▸ **Instructions to follow**: Pictures excluded, please transcribe exactly the lines from the one with "Task: Click the End step circle marker" through the end of the records below, and nothing more.

___ Excerpted records ___

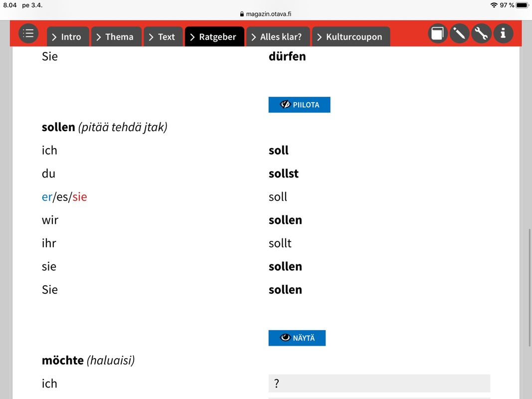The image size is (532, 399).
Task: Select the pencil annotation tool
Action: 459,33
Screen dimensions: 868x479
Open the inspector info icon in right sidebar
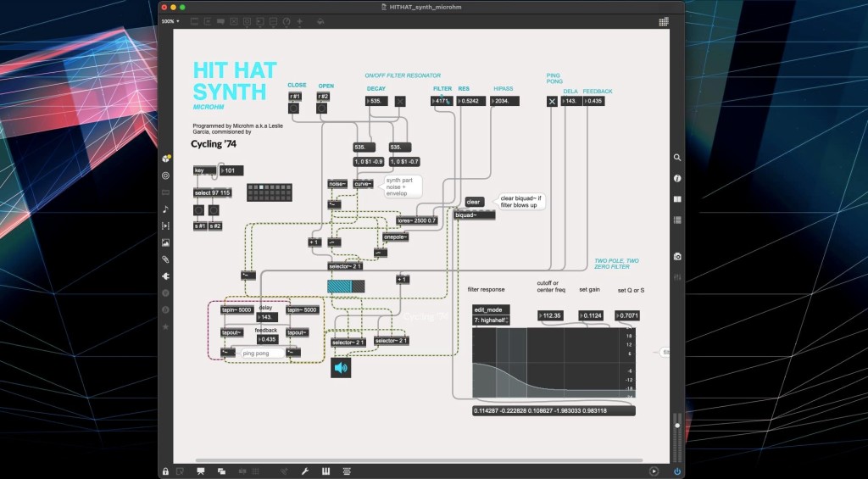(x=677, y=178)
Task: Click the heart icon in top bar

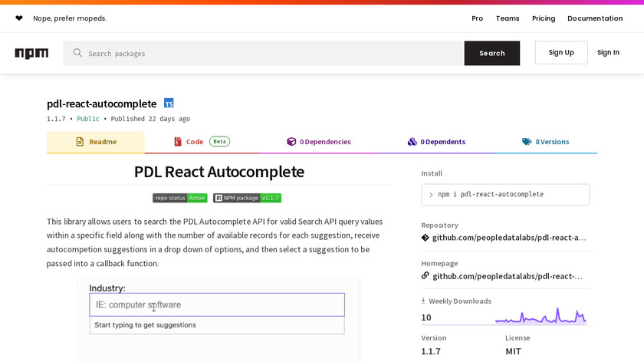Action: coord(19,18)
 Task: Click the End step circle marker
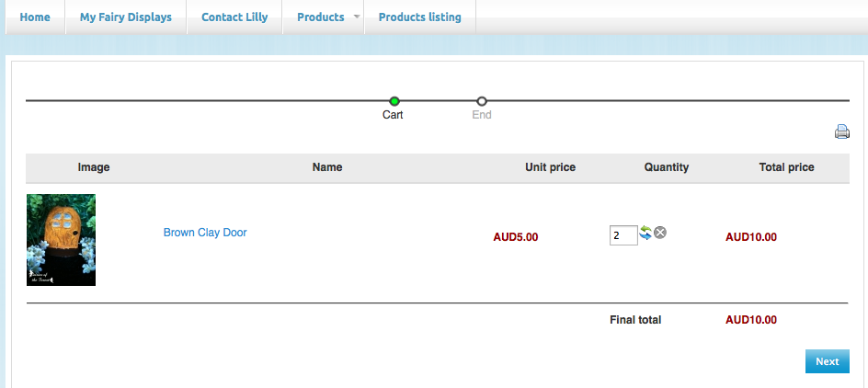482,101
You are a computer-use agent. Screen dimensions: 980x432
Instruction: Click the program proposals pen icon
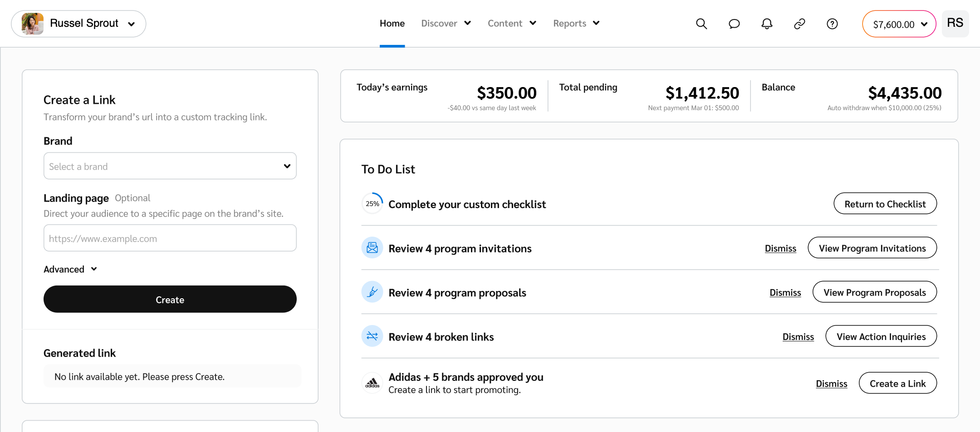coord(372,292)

___

▸ **Result**:
 Task: Click the End step circle marker
482,101
You are a computer-use agent. Screen dimensions: 980x432
Instruction: Click the program proposals pen icon
coord(372,292)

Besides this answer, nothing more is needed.